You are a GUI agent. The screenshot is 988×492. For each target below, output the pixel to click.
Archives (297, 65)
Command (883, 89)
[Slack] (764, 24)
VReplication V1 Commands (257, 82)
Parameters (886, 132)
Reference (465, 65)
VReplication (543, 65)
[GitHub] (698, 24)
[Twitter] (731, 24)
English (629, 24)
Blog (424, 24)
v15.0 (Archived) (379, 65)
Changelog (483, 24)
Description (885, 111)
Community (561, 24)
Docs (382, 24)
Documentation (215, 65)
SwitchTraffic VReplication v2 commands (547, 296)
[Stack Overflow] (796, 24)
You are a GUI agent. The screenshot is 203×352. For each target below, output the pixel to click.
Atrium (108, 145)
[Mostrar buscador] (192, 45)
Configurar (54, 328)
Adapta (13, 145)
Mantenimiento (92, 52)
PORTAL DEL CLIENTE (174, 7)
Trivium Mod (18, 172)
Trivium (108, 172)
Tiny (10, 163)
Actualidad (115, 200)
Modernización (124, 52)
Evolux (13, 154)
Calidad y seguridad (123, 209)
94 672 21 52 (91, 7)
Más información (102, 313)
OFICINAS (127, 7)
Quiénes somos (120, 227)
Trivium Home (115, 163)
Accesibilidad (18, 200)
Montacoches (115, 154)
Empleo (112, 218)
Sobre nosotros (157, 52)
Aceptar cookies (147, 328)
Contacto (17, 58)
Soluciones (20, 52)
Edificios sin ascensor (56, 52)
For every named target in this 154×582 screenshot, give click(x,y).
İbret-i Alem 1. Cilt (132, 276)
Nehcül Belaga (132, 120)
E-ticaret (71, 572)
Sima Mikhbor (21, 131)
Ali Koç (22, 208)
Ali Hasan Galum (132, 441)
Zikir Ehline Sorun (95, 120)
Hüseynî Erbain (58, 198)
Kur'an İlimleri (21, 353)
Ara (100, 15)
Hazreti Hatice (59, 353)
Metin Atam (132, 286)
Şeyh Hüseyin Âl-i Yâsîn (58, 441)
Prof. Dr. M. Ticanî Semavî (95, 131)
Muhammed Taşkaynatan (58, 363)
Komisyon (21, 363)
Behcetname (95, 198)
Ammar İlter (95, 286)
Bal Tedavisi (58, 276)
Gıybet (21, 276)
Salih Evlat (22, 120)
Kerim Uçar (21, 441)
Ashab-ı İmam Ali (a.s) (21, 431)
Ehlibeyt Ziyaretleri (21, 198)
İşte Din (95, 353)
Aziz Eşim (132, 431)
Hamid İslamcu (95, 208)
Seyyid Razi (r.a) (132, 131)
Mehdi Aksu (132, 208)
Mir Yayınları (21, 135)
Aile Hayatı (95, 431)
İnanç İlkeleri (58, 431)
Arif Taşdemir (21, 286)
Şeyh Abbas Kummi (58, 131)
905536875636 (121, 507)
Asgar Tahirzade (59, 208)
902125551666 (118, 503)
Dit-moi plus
* * *
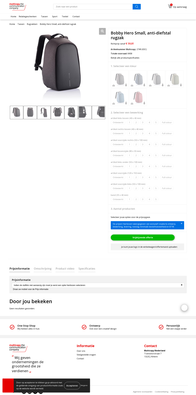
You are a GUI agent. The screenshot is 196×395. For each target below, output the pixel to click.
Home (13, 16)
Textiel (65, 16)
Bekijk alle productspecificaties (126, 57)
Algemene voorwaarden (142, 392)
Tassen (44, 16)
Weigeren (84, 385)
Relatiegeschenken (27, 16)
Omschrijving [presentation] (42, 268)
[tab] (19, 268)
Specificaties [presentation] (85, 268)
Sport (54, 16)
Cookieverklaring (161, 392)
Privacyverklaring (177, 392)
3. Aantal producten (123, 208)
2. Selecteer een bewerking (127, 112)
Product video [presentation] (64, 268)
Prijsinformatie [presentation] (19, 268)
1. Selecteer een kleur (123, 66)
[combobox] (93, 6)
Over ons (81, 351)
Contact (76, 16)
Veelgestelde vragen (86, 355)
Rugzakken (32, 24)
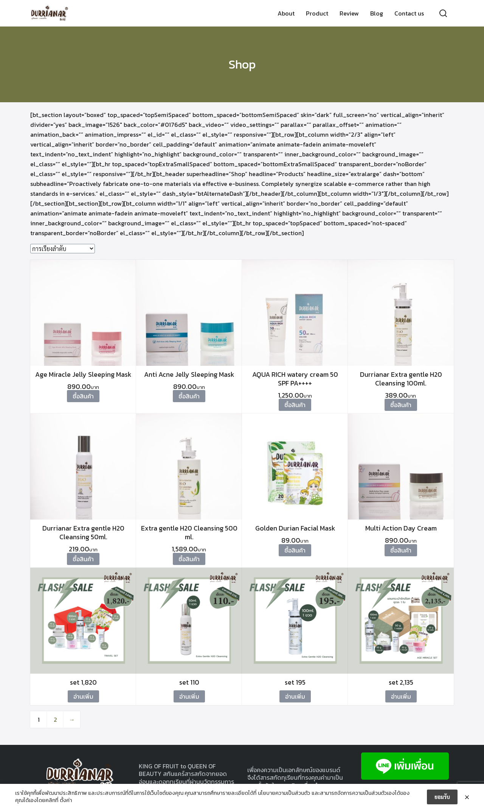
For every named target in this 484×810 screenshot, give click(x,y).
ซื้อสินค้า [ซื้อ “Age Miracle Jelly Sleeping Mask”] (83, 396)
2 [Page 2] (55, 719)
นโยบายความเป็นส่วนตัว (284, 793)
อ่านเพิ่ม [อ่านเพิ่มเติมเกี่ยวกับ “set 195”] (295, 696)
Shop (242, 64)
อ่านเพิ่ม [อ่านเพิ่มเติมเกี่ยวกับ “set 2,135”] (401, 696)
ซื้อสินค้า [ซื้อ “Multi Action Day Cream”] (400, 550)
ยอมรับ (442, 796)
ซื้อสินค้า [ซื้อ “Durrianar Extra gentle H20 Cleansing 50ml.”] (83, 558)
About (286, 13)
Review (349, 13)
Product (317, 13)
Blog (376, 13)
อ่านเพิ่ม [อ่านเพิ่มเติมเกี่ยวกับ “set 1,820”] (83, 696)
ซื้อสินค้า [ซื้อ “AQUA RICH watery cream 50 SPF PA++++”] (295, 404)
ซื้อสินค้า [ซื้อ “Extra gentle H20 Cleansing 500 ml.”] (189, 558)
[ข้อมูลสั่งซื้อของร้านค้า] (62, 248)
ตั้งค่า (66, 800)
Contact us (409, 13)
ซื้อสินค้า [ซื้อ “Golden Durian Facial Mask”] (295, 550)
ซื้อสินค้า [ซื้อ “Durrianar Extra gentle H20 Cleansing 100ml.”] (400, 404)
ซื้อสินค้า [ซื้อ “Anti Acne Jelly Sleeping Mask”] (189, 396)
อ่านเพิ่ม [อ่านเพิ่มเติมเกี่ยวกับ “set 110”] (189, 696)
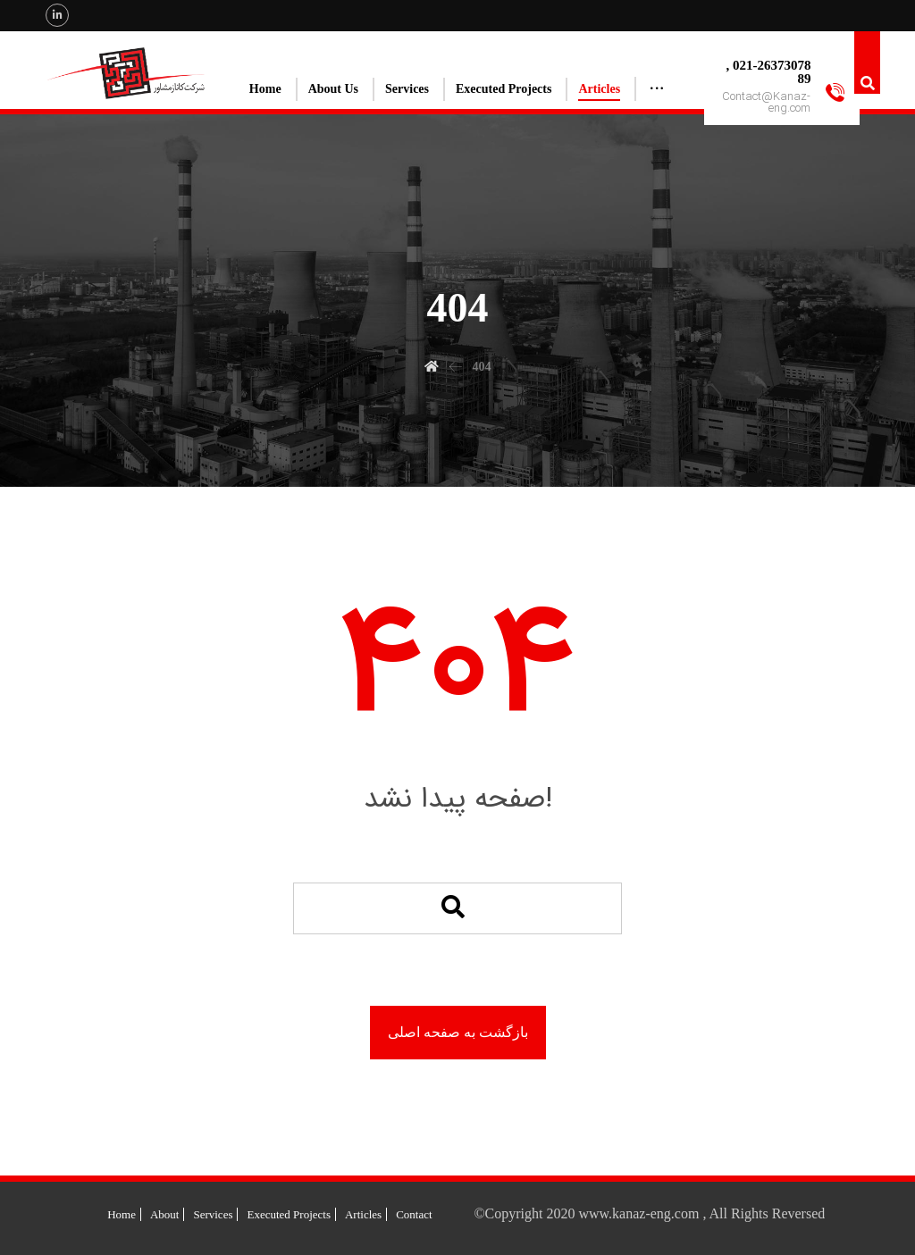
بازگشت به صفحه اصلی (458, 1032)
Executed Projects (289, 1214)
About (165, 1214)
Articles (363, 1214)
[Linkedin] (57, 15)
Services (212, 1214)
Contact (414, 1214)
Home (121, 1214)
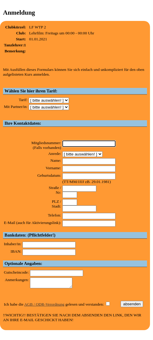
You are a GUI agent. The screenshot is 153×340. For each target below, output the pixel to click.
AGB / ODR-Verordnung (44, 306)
--
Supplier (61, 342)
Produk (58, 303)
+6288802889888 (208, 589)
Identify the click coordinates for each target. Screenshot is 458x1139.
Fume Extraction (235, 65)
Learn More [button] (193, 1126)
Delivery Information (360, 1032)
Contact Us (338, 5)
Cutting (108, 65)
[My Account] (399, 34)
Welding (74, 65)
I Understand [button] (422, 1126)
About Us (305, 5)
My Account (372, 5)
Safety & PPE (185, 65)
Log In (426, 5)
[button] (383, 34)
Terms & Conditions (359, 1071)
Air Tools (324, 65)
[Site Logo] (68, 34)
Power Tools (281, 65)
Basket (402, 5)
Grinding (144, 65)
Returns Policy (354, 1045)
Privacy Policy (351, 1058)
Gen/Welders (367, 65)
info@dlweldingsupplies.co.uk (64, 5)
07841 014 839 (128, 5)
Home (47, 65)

### GIVEN TASK
Rewrite the material starting at the line that has "I Understand [button] (422, 1126)" and ending after the line that has "Home (47, 65)". Replace "Basket" with "Cart" and leave everything else unchanged.

### FINAL RESULT
I Understand [button] (422, 1126)
About Us (305, 5)
My Account (372, 5)
Safety & PPE (185, 65)
Log In (426, 5)
[button] (383, 34)
Terms & Conditions (359, 1071)
Air Tools (324, 65)
[Site Logo] (68, 34)
Power Tools (281, 65)
Cart (402, 5)
Grinding (144, 65)
Returns Policy (354, 1045)
Privacy Policy (351, 1058)
Gen/Welders (367, 65)
info@dlweldingsupplies.co.uk (64, 5)
07841 014 839 (128, 5)
Home (47, 65)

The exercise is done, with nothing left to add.